Uber is on pace to collect $2 billion from riders this year, report says
Uber's 20 percent cut from the cost of rides it provides should add up to $2 billion in revenue this year, a nearly tenfold increase over 2013, the latest in a series of leaked financial documents suggest.
Revenue could top $5 billion in 2016, also according to an investor presentation obtained by Reuters.
An Uber representative said the company does not comment on rumor or speculation.
The document didn't reveal details about the ride-hailing app's expenses, which previous leaks showed far outstrip revenue. Uber recently said it plans to spend $1 billion in China and another $1 billion in India in the coming months to grow its business.
That has left analysts to wonder whether Uber will generate a profit anytime soon, especially as it battles lawsuits and regulators in Asia, Europe and the U.S. Among the issues that could become costly: Some Uber drivers want to be considered employees rather than contractors, and lawmakers want stricter background checks on drivers. About 80 percent of rider fees go to drivers.
Thilo Koslowski, vice president and automotive practice leader at research firm Gartner, said the numbers in the presentation seem "a little too high" and are probably on the top end of the company's projections, but he said he didn't doubt Uber had the potential to pull in such revenues.

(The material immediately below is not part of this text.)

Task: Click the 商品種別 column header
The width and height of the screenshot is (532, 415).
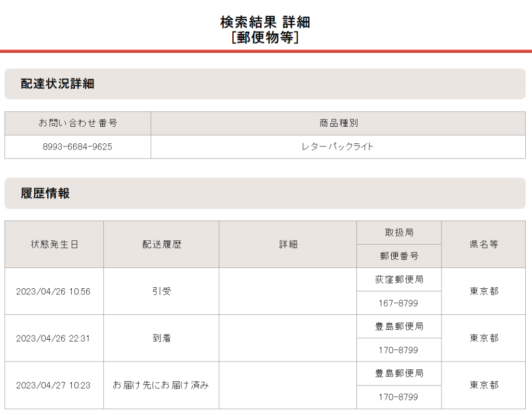Action: (x=338, y=124)
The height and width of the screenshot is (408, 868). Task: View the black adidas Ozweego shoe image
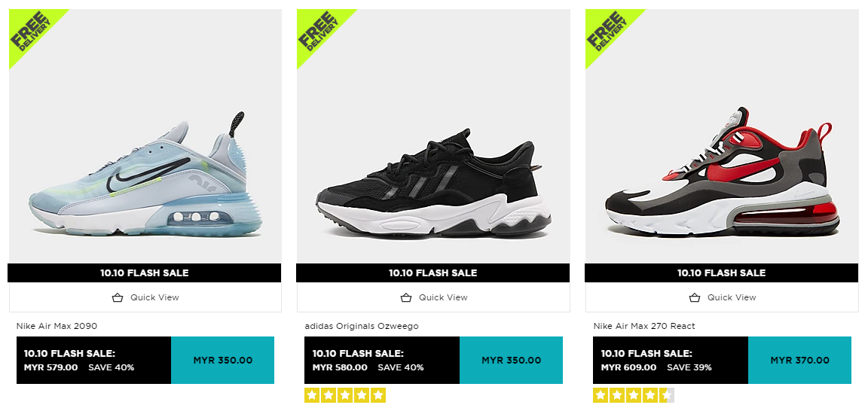(433, 184)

"This is a gold mine for Uber," Koslowski said. "That's why the company is getting so much funding from investors. It's no secret they make a lot of revenue, we just don't know what's left after their spending. Once the spending is reduced, these revenues will turn into profits."
As for whether the company could go public within the next two years as the investor presentation forecasts, Koslowski said the San Francisco company could go public, but that doesn't mean it should.
"It doesn't seem like they have any problems securing funding and investment, and really, you want to IPO to expand your base to get more funding," he said. "I don't think the company needs that at this point."
Hugh Tallents, a partner at management consultancy Cg42, said Uber also has reason to hold off on an IPO because "their command and control structure doesn't lend itself to increased market scrutiny."
According to Tallents, Uber's unresolved regulatory and legal issues might spook investors in the public market, whereas private investors seem less concerned.
"I think private investors still have some patience because they can see the hockey stick still trending upwards," he said.
The highest-valued start-up in the U.S. at an estimated worth of close to $50 billion, Uber has billions of dollars in venture capital to keep humming. The leaked presentation, which cited China Life Insurance Co. and China Taiping Insurance as among Uber's newest investors, was aimed at soliciting even more cash. Another infusion would coming through an initial public offering, expected to occur in the next two years, Reuters said, citing the presentation.